- [Consigne écrite a]: Reproduisez intégralement le passage consacré à l'allumage de la veilleuse par le chef de famille, sans y apporter la moindre modification.

Il faut se demander quelle règle s’applique dans le cas où les membres de la famille, pensant d’abord qu’ils feraient eux-mêmes l’allumage, n’allument finalement pas : l’allumage effectué par le chef de famille les acquitte-t-il ? À notre humble avis, il semble qu’ils sont quittes a posteriori, car la mitsva consiste dans le fait qu’une veilleuse soit allumée à la maison, or en pratique celle-ci est effectivement allumée : même à leur corps défendant, ils se sont rendu quittes de la mitsva, strictement entendue, sans enjolivement (hidour) supplémentaire. Quant à leur intention de ne pas se rendre quittes, comme le notent le Touré Zahav et le Maguen Avraham, elle ne porte que sur le hidour, consistant à allumer soi-même et à réciter soi-même la bénédiction ; il n’en reste pas moins qu’ils sont quittes de la mitsva prise en elle-même. Ce point mérite approfondissement. Il est évident que telle est la règle selon les vues du Sfat Emet. De plus, en matière de règle rabbinique, nous avons pour principe qu’un fait présent peut voir son statut juridique suspendu à la survenance d’un fait à venir (yech breira be-derabbanan).

- [Entrées fournies]:
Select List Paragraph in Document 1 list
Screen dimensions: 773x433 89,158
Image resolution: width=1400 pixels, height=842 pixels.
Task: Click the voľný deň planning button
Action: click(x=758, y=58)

- [Consigne écrite b]: Extrayez des entrées ci-dessus chaque ligne où figure le mot « List ».

- [Réponse a]:
Il faut se demander quelle règle s’applique dans le cas où les membres de la famille, pensant d’abord qu’ils feraient eux-mêmes l’allumage, n’allument finalement pas : l’allumage effectué par le chef de famille les acquitte-t-il ? À notre humble avis, il semble qu’ils sont quittes a posteriori, car la mitsva consiste dans le fait qu’une veilleuse soit allumée à la maison, or en pratique celle-ci est effectivement allumée : même à leur corps défendant, ils se sont rendu quittes de la mitsva, strictement entendue, sans enjolivement (hidour) supplémentaire. Quant à leur intention de ne pas se rendre quittes, comme le notent le Touré Zahav et le Maguen Avraham, elle ne porte que sur le hidour, consistant à allumer soi-même et à réciter soi-même la bénédiction ; il n’en reste pas moins qu’ils sont quittes de la mitsva prise en elle-même. Ce point mérite approfondissement. Il est évident que telle est la règle selon les vues du Sfat Emet. De plus, en matière de règle rabbinique, nous avons pour principe qu’un fait présent peut voir son statut juridique suspendu à la survenance d’un fait à venir (yech breira be-derabbanan).

- [Réponse b]:
Select List Paragraph in Document 1 list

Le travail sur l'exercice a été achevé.